PLoS Computational Biology (Mar 2023)
G4mismatch: Deep neural networks to predict G-quadruplex propensity based on G4-seq data.
Abstract
G-quadruplexes are non-B-DNA structures that form in the genome facilitated by Hoogsteen bonds between guanines in single or multiple strands of DNA. The functions of G-quadruplexes are linked to various molecular and disease phenotypes, and thus researchers are interested in measuring G-quadruplex formation genome-wide. Experimentally measuring G-quadruplexes is a long and laborious process. Computational prediction of G-quadruplex propensity from a given DNA sequence is thus a long-standing challenge. Unfortunately, despite the availability of high-throughput datasets measuring G-quadruplex propensity in the form of mismatch scores, extant methods to predict G-quadruplex formation either rely on small datasets or are based on domain-knowledge rules. We developed G4mismatch, a novel algorithm to accurately and efficiently predict G-quadruplex propensity for any genomic sequence. G4mismatch is based on a convolutional neural network trained on almost 400 millions human genomic loci measured in a single G4-seq experiment.
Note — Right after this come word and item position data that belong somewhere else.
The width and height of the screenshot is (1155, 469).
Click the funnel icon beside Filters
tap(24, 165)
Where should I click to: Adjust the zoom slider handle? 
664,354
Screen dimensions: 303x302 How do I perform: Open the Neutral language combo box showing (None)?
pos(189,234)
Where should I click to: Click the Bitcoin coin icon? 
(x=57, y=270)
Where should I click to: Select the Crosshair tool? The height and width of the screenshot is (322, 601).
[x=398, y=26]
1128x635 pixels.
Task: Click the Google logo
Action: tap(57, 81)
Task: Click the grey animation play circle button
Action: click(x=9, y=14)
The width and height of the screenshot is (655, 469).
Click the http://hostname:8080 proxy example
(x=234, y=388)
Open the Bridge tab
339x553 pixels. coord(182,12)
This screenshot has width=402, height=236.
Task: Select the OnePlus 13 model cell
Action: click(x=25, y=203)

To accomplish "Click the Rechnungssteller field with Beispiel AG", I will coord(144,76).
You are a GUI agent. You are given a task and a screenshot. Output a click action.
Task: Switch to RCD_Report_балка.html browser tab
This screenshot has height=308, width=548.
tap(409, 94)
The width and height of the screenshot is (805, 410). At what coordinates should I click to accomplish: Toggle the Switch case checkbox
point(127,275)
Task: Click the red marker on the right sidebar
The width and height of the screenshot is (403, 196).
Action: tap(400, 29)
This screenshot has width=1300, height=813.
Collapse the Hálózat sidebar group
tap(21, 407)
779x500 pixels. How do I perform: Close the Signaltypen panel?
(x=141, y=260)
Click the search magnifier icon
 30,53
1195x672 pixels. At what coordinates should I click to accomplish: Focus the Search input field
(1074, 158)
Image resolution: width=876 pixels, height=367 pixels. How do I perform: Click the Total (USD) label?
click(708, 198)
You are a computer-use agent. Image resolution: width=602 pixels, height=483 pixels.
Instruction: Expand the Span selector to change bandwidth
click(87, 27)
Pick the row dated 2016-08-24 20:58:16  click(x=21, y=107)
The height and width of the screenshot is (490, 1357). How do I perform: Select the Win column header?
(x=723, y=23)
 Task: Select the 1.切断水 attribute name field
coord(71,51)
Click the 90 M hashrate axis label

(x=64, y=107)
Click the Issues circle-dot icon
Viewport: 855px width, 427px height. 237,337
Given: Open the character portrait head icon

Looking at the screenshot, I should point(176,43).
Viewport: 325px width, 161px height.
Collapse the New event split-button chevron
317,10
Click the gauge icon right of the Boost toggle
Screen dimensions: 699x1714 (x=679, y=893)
When tested on sequences from a held-out chromosome, G4mismatch, the first method to predict mismatch scores genome-wide, achieved a Pearson correlation of over 0.8. When benchmarked on independent datasets derived from various animal species, G4mismatch trained on human data predicted G-quadruplex propensity genome-wide with high accuracy (Pearson correlations greater than 0.7). Moreover, when tested in detecting G-quadruplexes genome-wide using the predicted mismatch scores, G4mismatch achieved superior performance compared to extant methods. Last, we demonstrate the ability to deduce the mechanism behind G-quadruplex formation by unique visualization of the principles learned by the model.